The king himself was kind enough to Catalina when he saw her, but she felt him eye her as if she were some sort of treasure that he had purloined. She always felt with him as if she were some sort of trophy—not a young woman of seventeen years old, wholly dependent on his honor, his daughter by marriage.

If she could have brought herself to speak of Arthur to her mother-in-law or to the king then perhaps they would have sought her out to share their grief. But she could not use his name to curry favor with them. Even a year since his death, she could not think of him without a tightness in her chest which was so great that she thought it could stop her breathing for very grief. She still could not say his name out loud. She certainly could not play on her grief to help her at court.

“But what will happen?” Doña Elvira continued.

Catalina turned her head away. “I don’t know,” she said shortly.

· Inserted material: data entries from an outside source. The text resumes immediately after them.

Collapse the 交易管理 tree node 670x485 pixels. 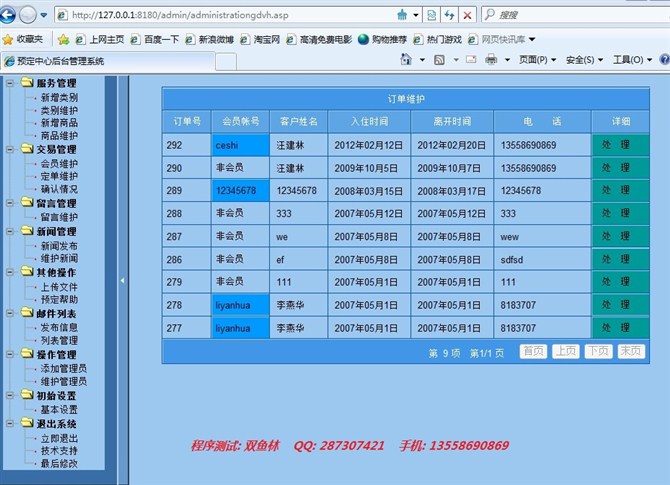[x=8, y=149]
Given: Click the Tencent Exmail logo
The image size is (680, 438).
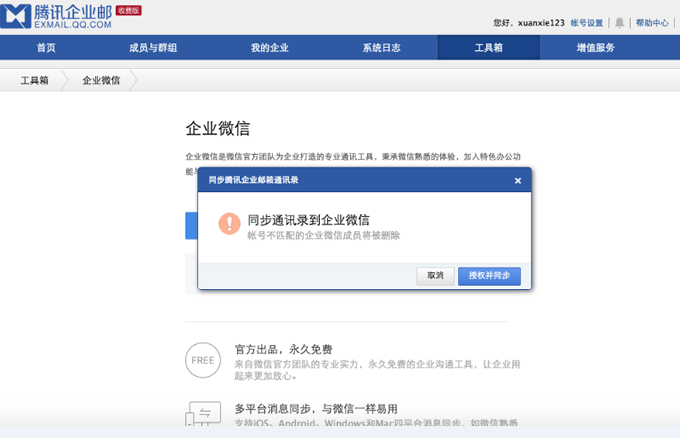Looking at the screenshot, I should tap(60, 17).
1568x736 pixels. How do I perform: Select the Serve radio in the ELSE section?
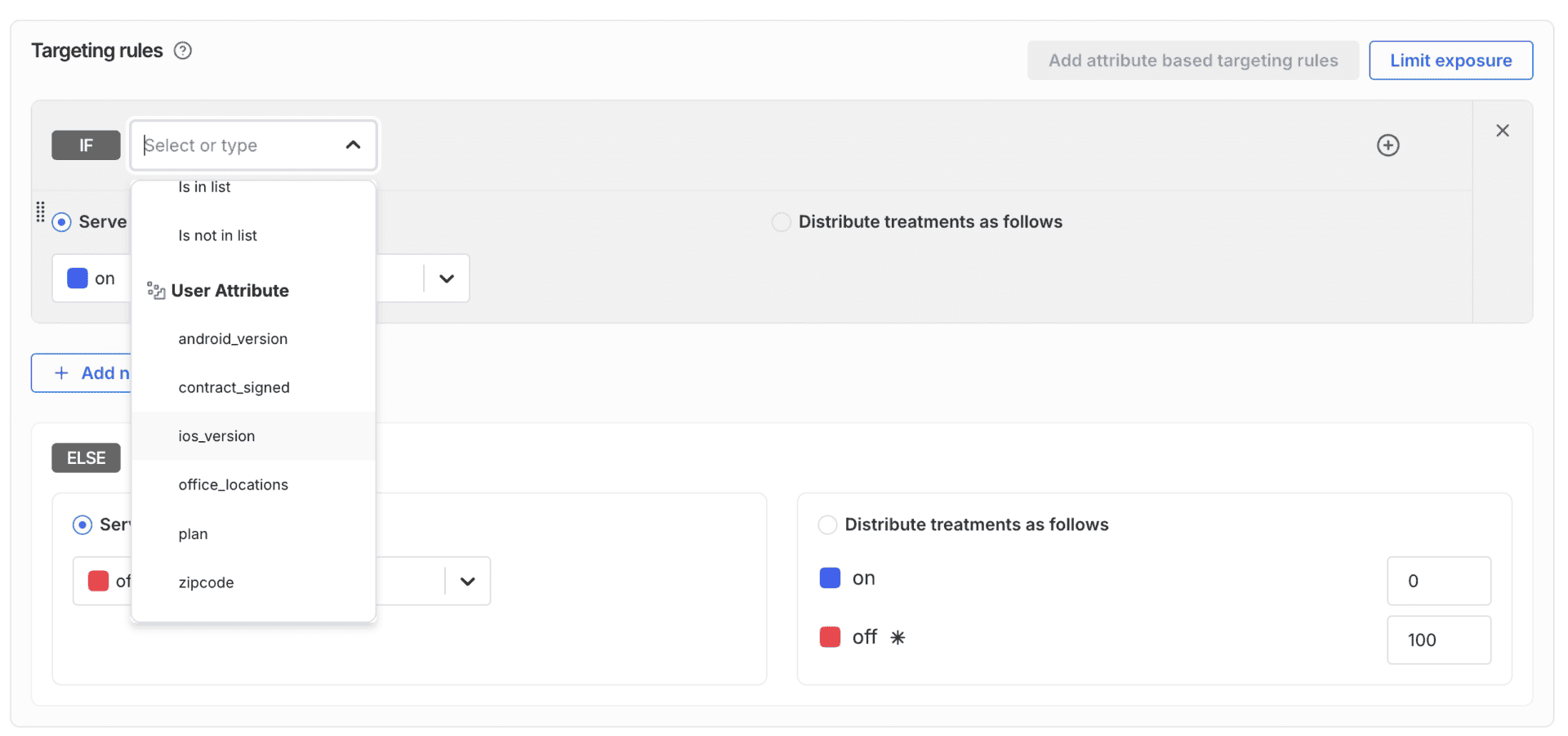(x=82, y=524)
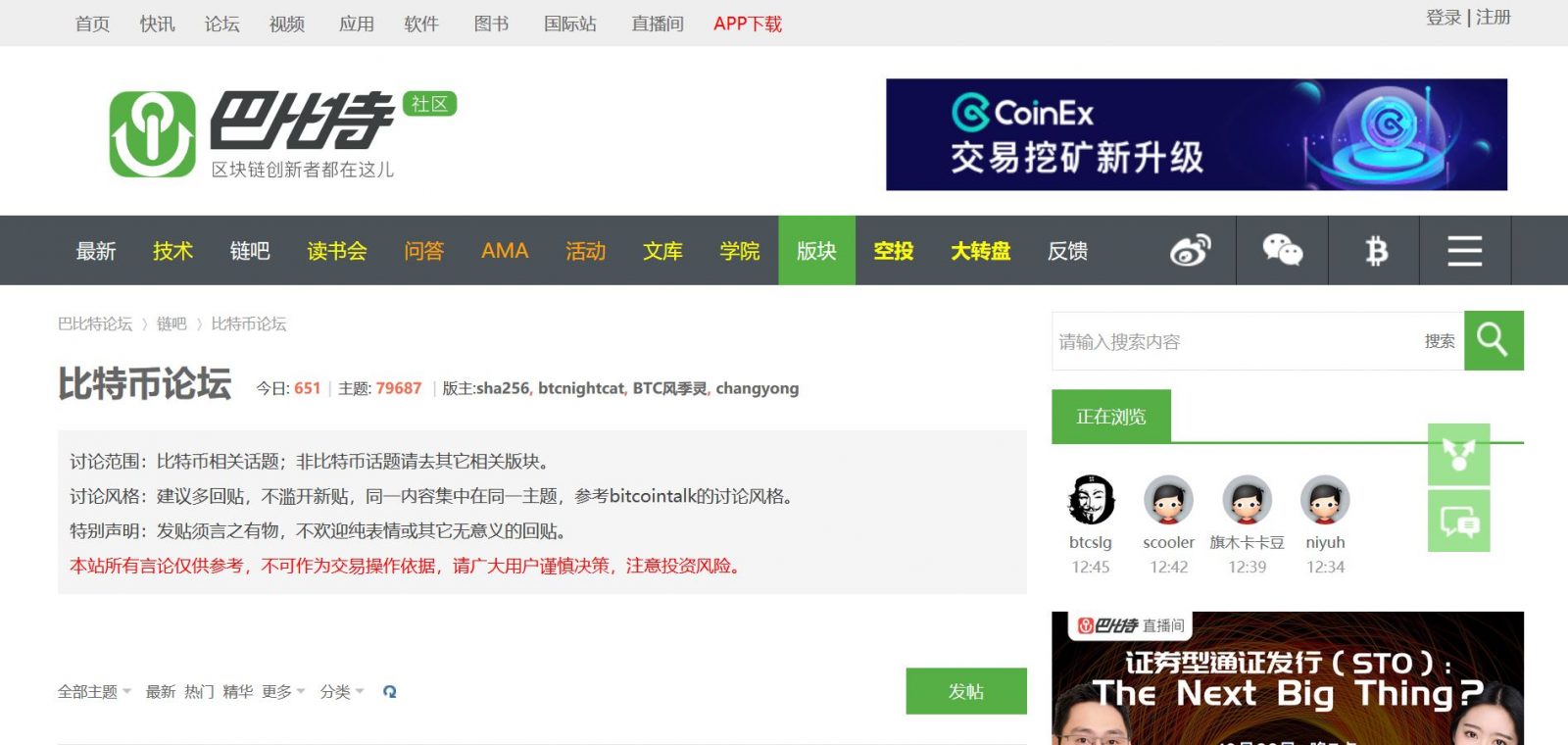The height and width of the screenshot is (745, 1568).
Task: Focus the search input field
Action: coord(1235,341)
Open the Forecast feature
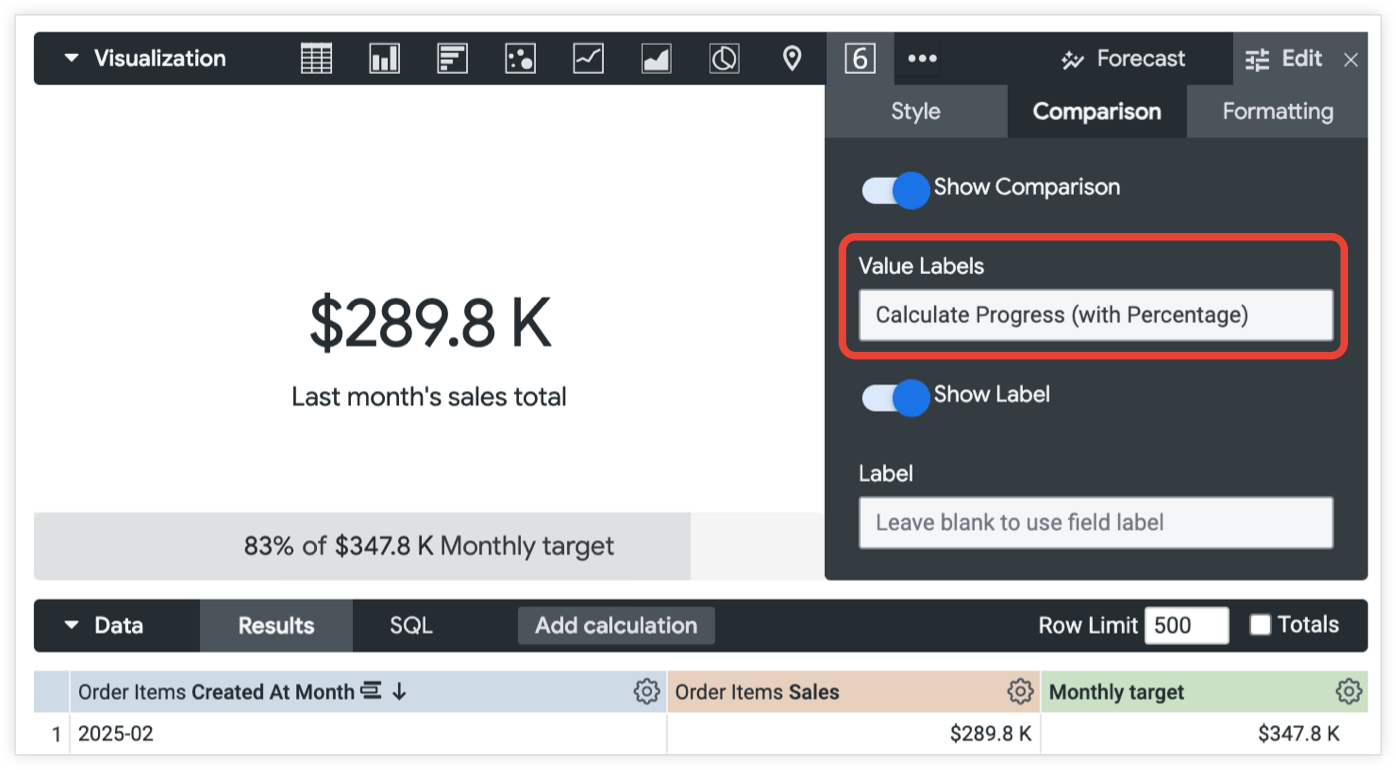Screen dimensions: 1396x770 1123,58
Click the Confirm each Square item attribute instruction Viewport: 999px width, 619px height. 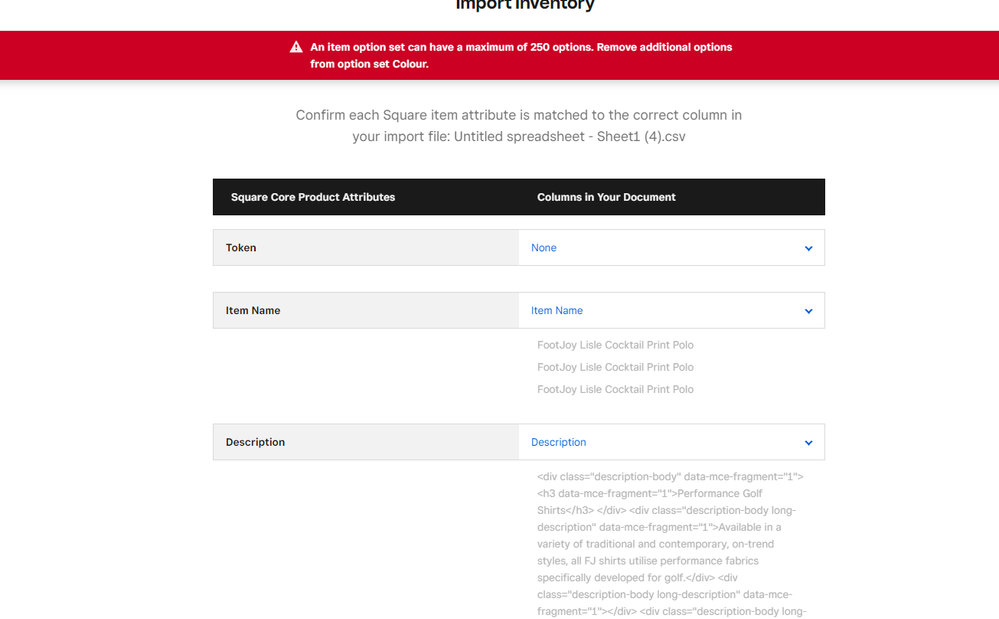pos(518,115)
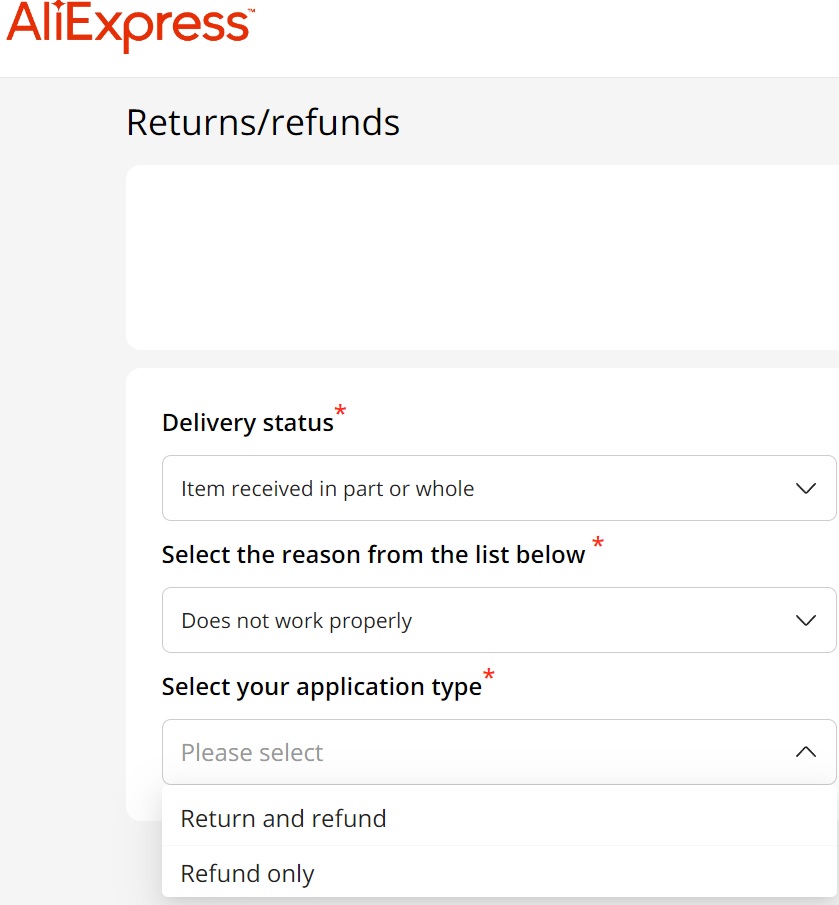Click the Delivery status dropdown chevron arrow

point(805,489)
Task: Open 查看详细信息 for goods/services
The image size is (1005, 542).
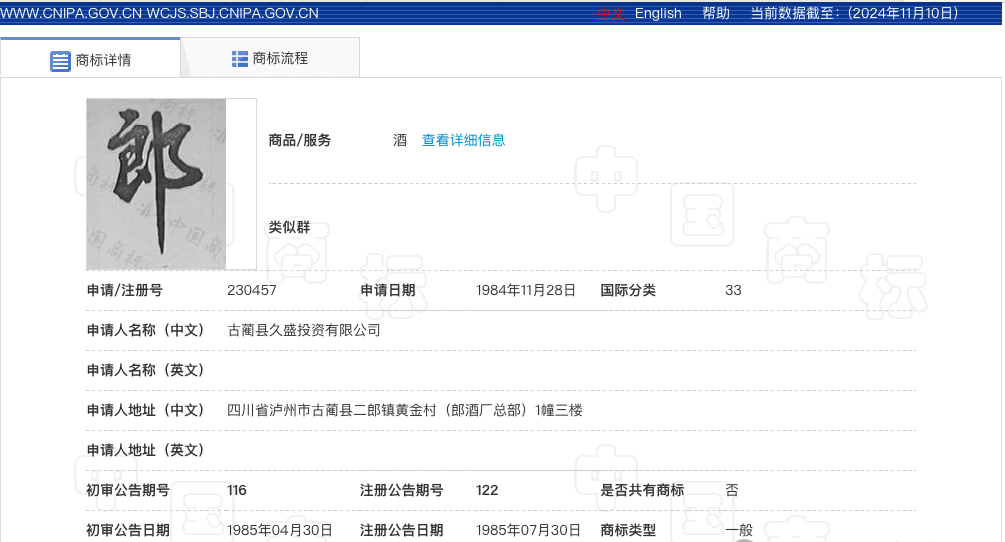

“Perhaps if the queen has another son with this baby, the king will send us back to Spain,” the duenna pursued.

Catalina nodded. “Perhaps.”

The duenna knew her well enough to recognize Catalina’s silent determination. “Your trouble is that you still don’t want to go,” she whispered. “The king may keep you as a hostage against the dowry money, your parents may let you stay; but if you insisted you could get home. You still think you can make them marry you to Harry; but if that was going to happen you would be betrothed by now. You have to give up. We have been here a year now and you make no progress. You will trap us all here while you are defeated.”